Любое утверждение расплывается, лишается достоверности. «Два Рима пали, Древний Рим и Константинополь, столица Византии, но Московская Русь не падёт, она хранит веру православную, – Хоть Ленин и убил царя-батюшку, но русский народ выстоял и преодолел советское иго». Вырванное из контекста, подобное заявление имеет яркий характер и политический окрас.
Однако в том магия пространства романа – оно всё как будто всасывает в себя. И этот ультра-тезис, разбавленный новостями, которые выхватывает Света, будучи корреспондентом в газете, тоже лишается внутренней правды и своего накала.
Он плавает на поверхности некоторое время и тонет в информационном потоке. Какое бы серьёзное заявление вы не сделали, если следом озвучить новость: «Из Московского зоопарка сбежал депрессивный хорёк, он увёл с собой пеликана и козлика» – важность его будет существенно нивелирована. И автор пользуется этим приёмом, занимая, кажется, позицию – «это царство мнений».
На вопрос, есть ли человек – я отвечаю «нет». Однако есть солнце, которое погаснет через восемь минут. Я бы назвала этот образ центральным – гораздо более ёмким и метафоричным, чем образ Ленина (чрезвычайно фантасмагоричный в исполнении Курляндской).
В романе этот образ даётся дважды. Однако счёт является своеобразной аллюзией на то солнце. И с ним мы сталкиваемся часто.
«Восемь минут – это четыреста восемьдесят секунд. Чтобы отсчитать ровно секунду нужно говорить: раз Миссисипи, два Миссисипи или раз река Волга, два река Волга и так далее. Но можно просто медленно считать и всё».
И Света считает. Она перебирает новости, сама формирует информационную повестку, пробует шайтан-колу, считает.
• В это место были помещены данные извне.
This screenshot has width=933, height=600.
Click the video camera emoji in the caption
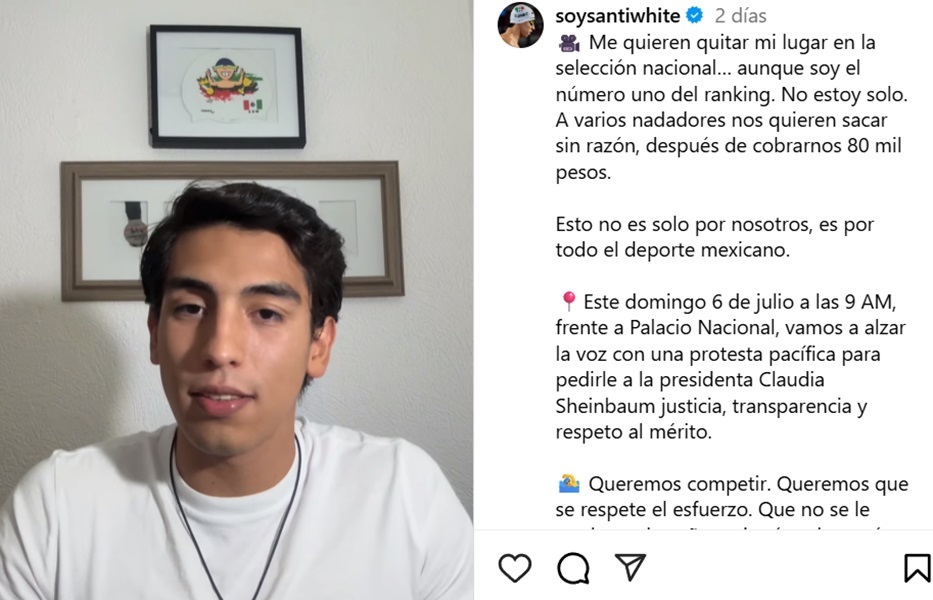tap(569, 43)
Света как будто знает, что оно обязательно погаснет. Пожалуй, это единственный неоспоримый факт.
Что же это за солнце такое? И почему создаётся впечатление, что оно уже погасло, просто мы ещё об этом не знаем, так как излучение будут доходить до земли ещё восемь минут?
Лично мой ответ – это солнце сознания, лучи которого освещают одни области, другие оставляют в тени, а третьи – в кромешной тьме. И дилемму второстепенного и главного каждое сознание решает по-своему.
В 90-е и нулевые в России превозносили постмодернистскую литературу. Сейчас наше общество компенсирует то своё детское восхищение – полным отторжением. Порой кажется, что само словечко «постмодернизм» стремительно маргинализируется. Людям снова хочется сюжетов. Массы, как и прежде, жаждут мифов – а не их развенчания.
Но разве известно направление в литературе, способное так полно выразить, например, клиповость нашего сознания? Или мы не рады своему отражению в зеркале?